» **Set task**
List each line in the rows below that contains the word "Open". Only matches with the same capitalization count.

Collected data entries
★ ★ ★

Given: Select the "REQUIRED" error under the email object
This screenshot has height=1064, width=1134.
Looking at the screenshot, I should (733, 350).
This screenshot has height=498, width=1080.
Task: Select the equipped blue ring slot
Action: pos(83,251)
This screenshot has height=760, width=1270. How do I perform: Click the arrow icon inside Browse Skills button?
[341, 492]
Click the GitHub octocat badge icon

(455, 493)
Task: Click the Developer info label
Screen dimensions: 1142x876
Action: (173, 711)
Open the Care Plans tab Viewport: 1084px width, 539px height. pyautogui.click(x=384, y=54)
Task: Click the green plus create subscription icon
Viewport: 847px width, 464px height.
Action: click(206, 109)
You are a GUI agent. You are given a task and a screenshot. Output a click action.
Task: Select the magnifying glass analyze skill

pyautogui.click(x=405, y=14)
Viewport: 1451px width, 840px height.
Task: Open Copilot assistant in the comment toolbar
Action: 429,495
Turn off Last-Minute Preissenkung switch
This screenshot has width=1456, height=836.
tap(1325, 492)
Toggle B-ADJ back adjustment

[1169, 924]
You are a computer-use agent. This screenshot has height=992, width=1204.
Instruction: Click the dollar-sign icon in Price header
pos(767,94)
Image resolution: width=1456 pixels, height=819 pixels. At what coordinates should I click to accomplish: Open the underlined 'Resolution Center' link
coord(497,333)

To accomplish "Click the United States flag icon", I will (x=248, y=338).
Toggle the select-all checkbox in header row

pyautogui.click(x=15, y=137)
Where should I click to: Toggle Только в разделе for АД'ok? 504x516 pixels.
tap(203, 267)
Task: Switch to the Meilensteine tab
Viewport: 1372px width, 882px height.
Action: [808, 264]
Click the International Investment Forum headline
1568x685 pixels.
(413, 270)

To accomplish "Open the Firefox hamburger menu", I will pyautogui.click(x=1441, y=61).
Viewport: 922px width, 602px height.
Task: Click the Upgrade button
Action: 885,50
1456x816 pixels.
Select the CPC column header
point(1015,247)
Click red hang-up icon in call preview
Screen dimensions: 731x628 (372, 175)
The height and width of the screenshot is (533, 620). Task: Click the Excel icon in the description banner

★ ★ ★

» **Answer to the task**
Open the Care Plans tab Viewport: 1084px width, 539px height. pyautogui.click(x=384, y=54)
Task: Open Copilot assistant in the comment toolbar
Image resolution: width=1456 pixels, height=819 pixels. At what coordinates should I click to accomplish: Open the underlined 'Resolution Center' link
To accomplish "Open the Firefox hamburger menu", I will pyautogui.click(x=1441, y=61).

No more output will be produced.